What does atomic nature mean?
the nature of the atom : size , shape , abundance etc.
It means things are not infinitely divisible. ("Atom" is from the Greek meaning "uncuttable.") Everything is made of tiny identical units, which cannot be changed, but only hooked together in various ways. On first glance, the idea that everything around us is made of atoms is nuts. There appears to be an infinite variety of things -- trees, people, smoke, steel, blood, chocolate, coffee, stone, ocean water -- and it's absurd to think either that each and every one of them is made of a certain type of atom (people atoms, steel atoms, chocolate atoms), or that someone when you mix stone and water atoms you get something that is not midway between stone and water, but living flesh instead.
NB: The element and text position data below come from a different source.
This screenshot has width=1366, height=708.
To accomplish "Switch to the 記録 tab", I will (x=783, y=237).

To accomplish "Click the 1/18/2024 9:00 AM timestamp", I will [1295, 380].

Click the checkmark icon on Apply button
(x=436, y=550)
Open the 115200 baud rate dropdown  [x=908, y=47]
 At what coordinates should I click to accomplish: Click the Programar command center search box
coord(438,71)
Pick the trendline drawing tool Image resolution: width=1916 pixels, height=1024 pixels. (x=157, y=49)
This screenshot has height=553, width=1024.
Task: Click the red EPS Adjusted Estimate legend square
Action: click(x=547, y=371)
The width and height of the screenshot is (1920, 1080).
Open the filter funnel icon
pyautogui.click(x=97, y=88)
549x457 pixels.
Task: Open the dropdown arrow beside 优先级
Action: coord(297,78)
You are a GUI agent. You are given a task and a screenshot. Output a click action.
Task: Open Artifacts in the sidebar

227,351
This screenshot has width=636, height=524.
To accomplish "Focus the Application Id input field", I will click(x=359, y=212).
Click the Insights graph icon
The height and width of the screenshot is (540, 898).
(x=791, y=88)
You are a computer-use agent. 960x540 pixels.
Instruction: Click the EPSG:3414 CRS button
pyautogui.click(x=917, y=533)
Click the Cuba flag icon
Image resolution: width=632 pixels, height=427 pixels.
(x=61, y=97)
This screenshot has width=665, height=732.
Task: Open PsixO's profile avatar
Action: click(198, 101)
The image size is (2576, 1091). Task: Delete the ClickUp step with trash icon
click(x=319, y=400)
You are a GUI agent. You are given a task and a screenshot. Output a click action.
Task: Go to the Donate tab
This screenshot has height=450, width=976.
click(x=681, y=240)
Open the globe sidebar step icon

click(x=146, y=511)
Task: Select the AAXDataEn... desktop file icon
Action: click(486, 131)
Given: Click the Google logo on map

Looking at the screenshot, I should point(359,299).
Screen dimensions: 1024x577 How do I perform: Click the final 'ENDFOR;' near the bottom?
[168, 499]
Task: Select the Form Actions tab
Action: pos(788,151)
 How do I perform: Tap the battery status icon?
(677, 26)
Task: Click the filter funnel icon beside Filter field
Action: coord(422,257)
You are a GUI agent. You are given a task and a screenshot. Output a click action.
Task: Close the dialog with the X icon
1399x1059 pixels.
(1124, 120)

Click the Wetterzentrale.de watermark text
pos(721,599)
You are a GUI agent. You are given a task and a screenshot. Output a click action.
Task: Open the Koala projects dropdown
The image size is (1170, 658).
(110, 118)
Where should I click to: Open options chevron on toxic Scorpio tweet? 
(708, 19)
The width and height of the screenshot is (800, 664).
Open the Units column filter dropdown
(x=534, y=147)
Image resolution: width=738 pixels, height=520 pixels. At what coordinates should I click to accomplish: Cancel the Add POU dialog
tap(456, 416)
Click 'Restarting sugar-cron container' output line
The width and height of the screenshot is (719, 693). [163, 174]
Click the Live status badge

Hence when people first started thinking about of what the world was made, they quite naturally assumed it was made of continuous stuff, which could have its properties varied subtly in infinite numbers of ways, like a skein of yarn can be dyed in an infinite variety fo shades of color. The idea that things were made of atoms, which certainly had occured to ancient thinkers, particularly the Greeks, was dismissed as silly. In fact, it was only the advent of repeatable chemistry in the 18th and 19th century that brought the idea of atoms back into study, because the regular patterns of chemical reactions are simply impossible to explain without assuming materials are made of atoms. (If things were NOT made of atoms, you would expect little in the way of patterns in chemical reactions -- things could react with each other in an infinite variety of ways, since matter could take on an infinite variety of forms.) Later on, in the late 19th and early 20th century, there was also physical evidence for the existence of atoms, particularly in the observations of gases and Brownian motion. What we are left with, then, is explaining how it is that an atom of stone, e.g. a carbon atom, and an "atom" (or what we now call a "molecule") of water can combine to form a substance (living flesh) that has properties utterly unlike those of the stone or water. This is, indeed, the essential surprise of chemistry: that the products of chemical reactions can and usually do have properties utterly unlike the reactants.